S Korea names new PM, spy chief after ferry disaster

SEOUL: South Korean President Park Geun-hye on Tuesday nominated new prime minister and spy agency chief amid growing demand for cabinet reshuffle after the ferry sinking disaster.
Moon Chang-keuk, a former journalist at the conservative JoongAng Ilbo newspaper, was chosen to replace the incumbent Prime Minister Chung Hong-won who has submitted resignation after the deadly ferry sinking disaster, presidential spokesman Min Kyung- wook told a press briefing. The ferry Sewol capsized and sank off the southwestern coast on April 16, leaving more than 300 people, mostly high school students, dead or missing. Chung offered to resign from the country’s No. 2 administrative position to take responsibility for one of the country’s deadliest maritime accidents. The Park Geun-hye administration has been under harsh criticism for the bungling of its initial rescue operations and lax safety standards, bringing Park’s approval rating to fall below 50 percent for the first time since her inauguration in February last year.
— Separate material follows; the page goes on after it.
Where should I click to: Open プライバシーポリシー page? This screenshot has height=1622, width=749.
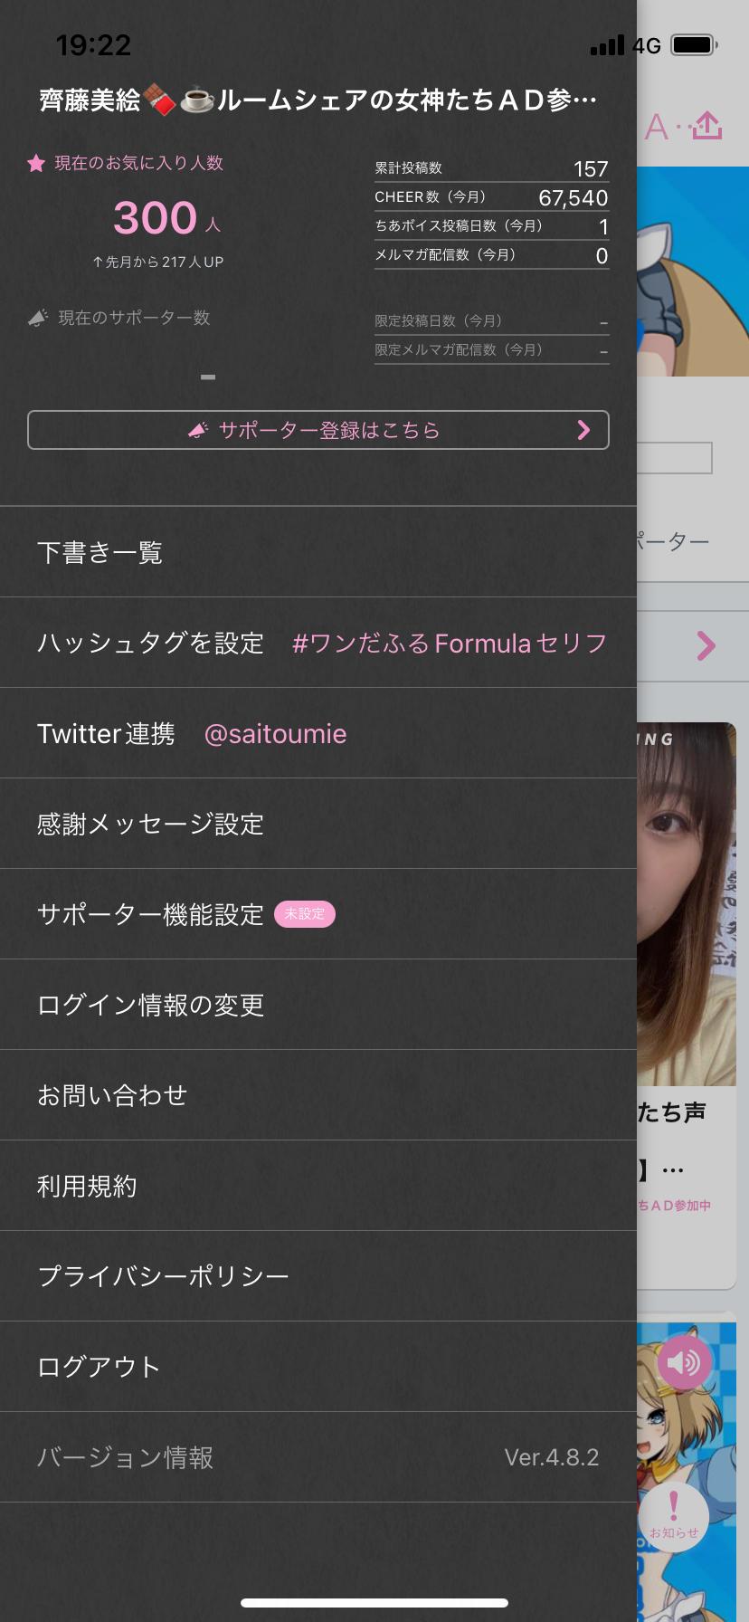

The post of prime minister in South Korea is largely ceremonial as executive power is centered on the president. Prime ministers here tended to step down to take responsibility for political scandals or policy failure. Moon was born in Chungcheong province, seen here as the relatively gray area in domestic politics, as the region neither belongs to the Gyeongsang province, or a home turf of the ruling Saenuri Party, nor the Jeolla province, or a political base for the main opposition New Politics Alliance for Democracy (NPAD). The spokesman said the prime minister nominee is an ex- journalist with firm convictions and determinations, who made efforts to put right wrong practices and evils through rational alternatives and the cool-headed criticism.
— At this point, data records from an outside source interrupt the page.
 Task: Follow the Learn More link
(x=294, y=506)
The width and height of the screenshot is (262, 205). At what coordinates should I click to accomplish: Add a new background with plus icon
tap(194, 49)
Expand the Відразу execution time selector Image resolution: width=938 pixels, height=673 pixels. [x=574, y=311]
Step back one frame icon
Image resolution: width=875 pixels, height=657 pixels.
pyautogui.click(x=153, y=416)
Min said the nominee will push for key state affairs such as overhauling the bureaucratic society and normalizing abnormal practices based on his excellent insight and impellent ability. Such appointment came after former Prime Minister nominee Ahn Dai-hee withdrew his candidacy for the No. 2 government post on May 28 amid mounting criticism over his excessive salary as a lawyer in the past. Ahn, former Supreme Court justice, served as a lawyer at a law firm for five months, and earned 1.6 billion won (1.57 million U.S. dollars) during the five-month period. It triggered backlashes from the opposition parties for his exorbitant salary, which critics said was granted as the privilege from his former post as a Supreme Court justice. Meanwhile, South Korean ambassador to Japan Lee Byung-ki was named as new chief of the National Intelligence Service (NIS), the country’s spy agency.
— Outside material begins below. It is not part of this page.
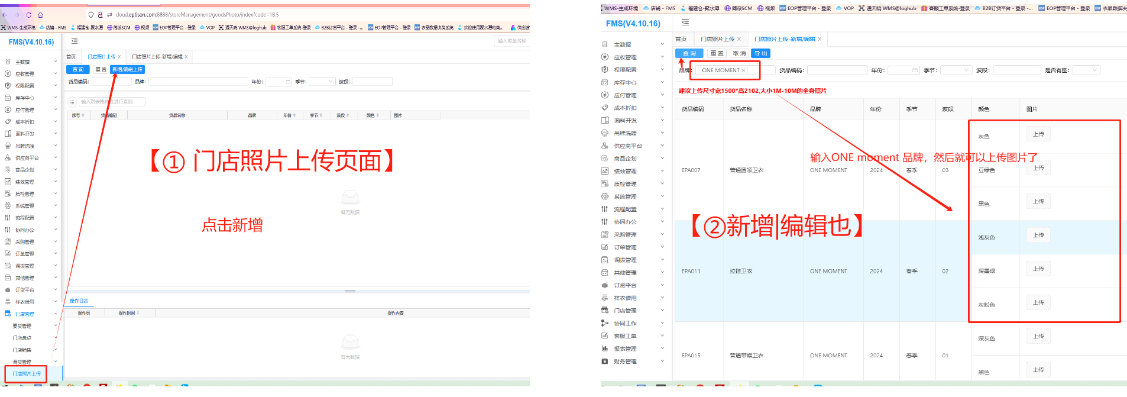Image resolution: width=1127 pixels, height=397 pixels.
Task: Remove the ONE MOMENT brand tag
Action: (743, 70)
Lee served as director-general of the National Security Planning Agency (NSPA), the spy agency’s predecessor, and a researcher at the Korea National Diplomatic Academy, the state-run think tank on foreign affairs and security. The spokesman said the NIS nominee is a competent person who can lead the spy agency’s unique role amid the grave inter-Korean situations and carry out its reform plan. Former NIS chief Nam Jae-joon offered to resign on May 22 as Nam has been a longtime target of criticism since Park took office in February 2013. The spy agency has been criticized for its intervention in the 2012 presidential election and for its fabrication of evidence to charge a former Seoul municipal government official with espionage. President Park apologized for the spy agency’s evidence forgery scandal on April 15, right a day before the ferry sinking disaster occurred.